Anyway, I’m a different person now, months later, with a sturdy assertive baby who is quickly becoming a toddler, and who regularly sleeps through the night. I am still sleep-deprived, but nothing like the extreme gauntlet I was running last summer. And yet, I still cannot handle reading about bad things happening to babies.

I enjoy High Maintenance and I was catching up with season 3, and enjoying myself a lot.

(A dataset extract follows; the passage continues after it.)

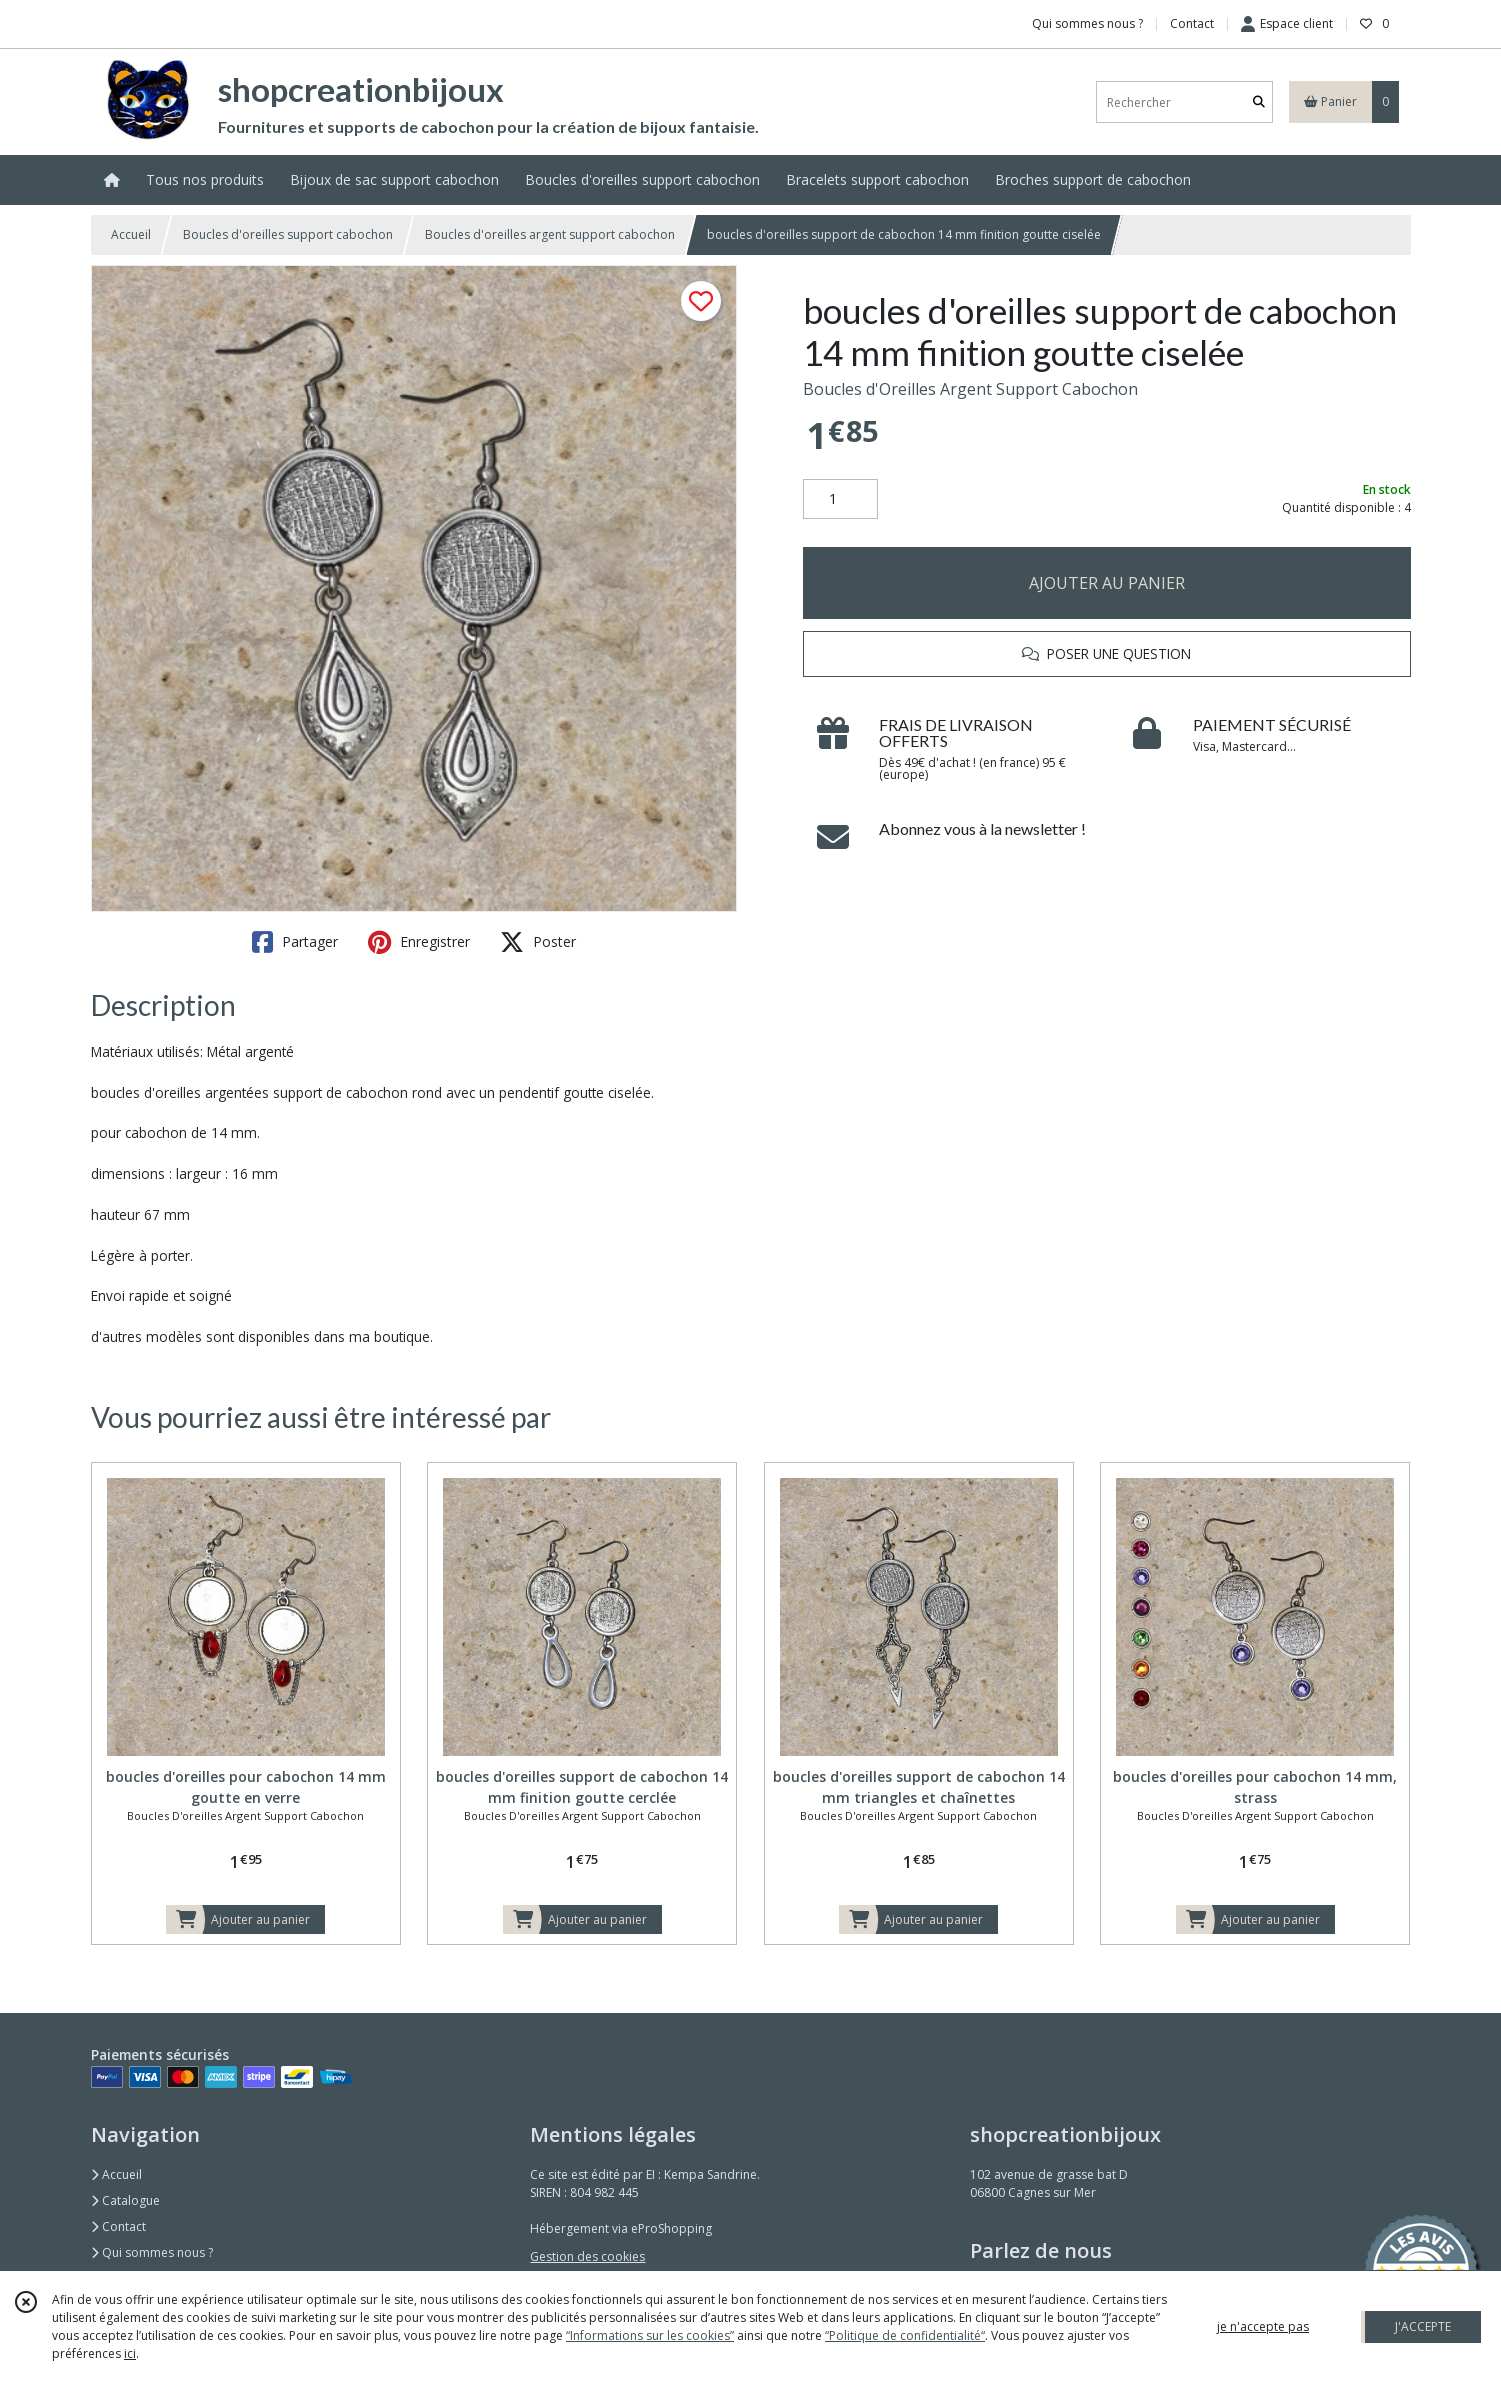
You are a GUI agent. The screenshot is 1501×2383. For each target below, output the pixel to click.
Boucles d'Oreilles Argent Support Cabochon (970, 389)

And then came an episode where a couple had one of those silicone babies to console themselves after an early loss. Hard, but I got through it. Then, in the very next episode the protagonist entered an oncology ward to visit an old friend. One shot of the woman sitting there with her darling little sleeping baby on her lap hooked up to an IV and I burst into gasping, shuddering, ugly crying, the kind where your nose explodes all over your face and you have to sort of walk yourself around to ramp back down out of it. I rarely cry like that.

I shut off the show right there and soothed myself with Real Housewives. I suspect this might be a little discussed reason for why moms tend to consume ever more simplistic media: we assume it’s become moms have less time and energy, but I think it’s possible that it’s also because everything highbrow is about dead kids and your heart can’t handle it anymore!

I need these things to stop smacking me in the face unawares when I’m just trying to goddamn relax. I mean, I guess there’s probably a category on Does the Dog Die for this that I could check, but I more wonder…when will this plot point stop absolutely destroying me? Does this…go away at some point? It’s a little much.